Et enfin, dernier honneur et pas le moindre : « irréprochable à l'égard de la justice de la loi ». Entendons-nous. Saul était trop clairvoyant pour se croire parfait jusqu'au fond du coeur. Il ne faut pas entendre ces mots avec le sens qu'ils prendront plus tard dans la bouche du chrétien, il faut les comprendre à la pharisienne, c'est-à-dire dans le sens d'un rigide formalisme. Le formalisme se préoccupe peu de ce qu'il y a dans le plat si brillamment nettoyé ou sous le tertre herbeux si joliment tondu. Paul veut dire: j'ai été strictement fidèle aux indications que la loi donne à un Israélite pieux. J'ai participé aux fêtes, assisté aux cérémonies, donné les dîmes, fait les prières. Je n'ai jamais mangé des mets impurs, ni travaillé le jour du sabbat, ni négligé une offrande. Pas une bavure dans cette page de calligraphie légale.

Bravo ! criait au fond de lui-même, sa conscience de Juif. Bravo ! criaient à l'envi ses condisciples. Bravo ! criaient ses maîtres, les docteurs de la loi, ses supérieurs hiérarchiques dans le service du temple, ses confrères en pharisaïsme. Bravo ! Saul. Tu es l'un des meilleurs d'entre nous. Qui sait à quelle gloire tu atteindras demain, que ce soit dans le domaine de la théologie ou dans celui du sacerdoce?
En vérité, la fortune, un titre de gloire!

Nous avons ajouté : la fortune, une sécurité. Si l'argent est utile pour parer à. toute éventualité, une « fortune religieuse n'est pas moins précieuse pour donner à l'âme, naturellement inquiète et souvent troublée, une complète tranquillité. En dernière analyse, toute religion vise à cela. Une religion serait vouée à la décadence, qui ne donnerait pas sécurité ici-bas, sécurité éternelle, paix de l'âme. Toute la question est de savoir si cette religion peut tenir parole. Or Saul de Tarse semblait être assuré contre tous les risques, pour le temps et pour l'éternité. Tout a été prévu pour qu'aucun doute ni aucune peur ne menacent l'âme du pieux Pharisien.

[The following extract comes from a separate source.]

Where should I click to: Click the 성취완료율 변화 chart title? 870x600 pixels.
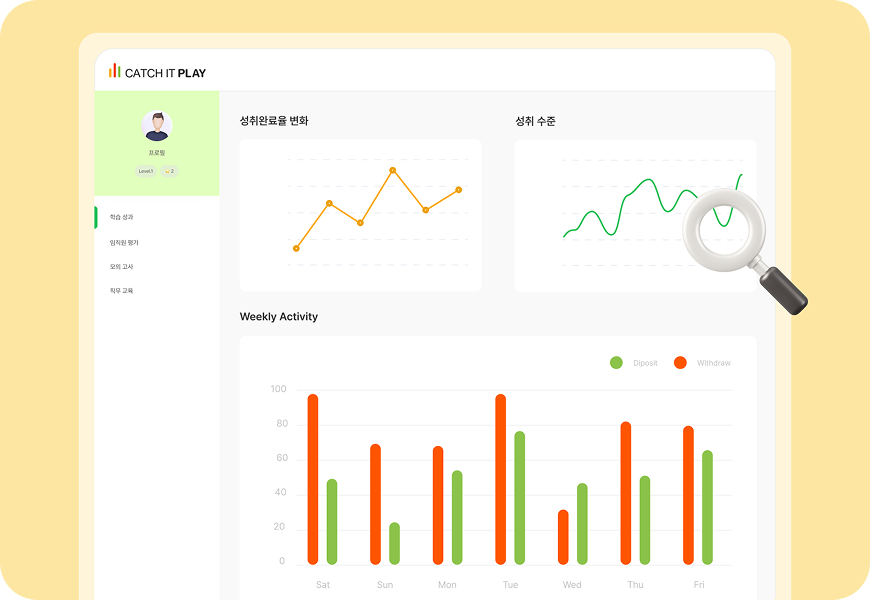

Nous ne répéterons pas ici ce que nous avons dit dans les pages précédentes. Qu'il nous suffise de rappeler que tous les titres de gloire que nous avons dénombrés peuvent être envisagés comme autant d'assurances prises contre les accidents, ici-bas et là-haut. Un Israélite en enfer? Un Pharisien en enfer? Un juste en enfer? Un croisé des croisades contre le soi-disant Messie et les siens, en enfer? Non! c'est là chose parfaitement impossible.
Ainsi donc, ô Saul, tu ne cours aucun danger. Ta fortune te confère, devant Dieu et devant l'au-delà, une sécurité que beaucoup t'envieraient.
La fortune, une puissance, disions-nous ensuite.
Il serait oiseux de le montrer dans le domaine matériel. Tout le monde le sait.

Cela est vrai dans le domaine religieux aussi. Qui est riche est puissant. Saul trouvait dans ses richesses, spirituellement parlant, le nerf de la guerre pour sa grande offensive. Il bataillait parce que noblesse oblige. Il bataillait aussi pour accroître son crédit auprès de Dieu. La haine et le zèle égaré se mariaient pour extirper l'hérésie. Ils l'ont bien su, ces pauvres chrétiens, depuis Étienne le martyr jusqu'à ceux que l'on emprisonnait à Jérusalem avec l'assistance du grand justicier. Ils eussent tremblé devant lui, si leur âme n'eût connu le suprême recours. Oui, la fortune du jeune fanatique lui communiquait quelque chose de cette fureur qui, autrefois, présidait aux massacres, dans les villes dévouées par interdit.
La fortune, une occasion de souffrances consenties, disions-nous enfin.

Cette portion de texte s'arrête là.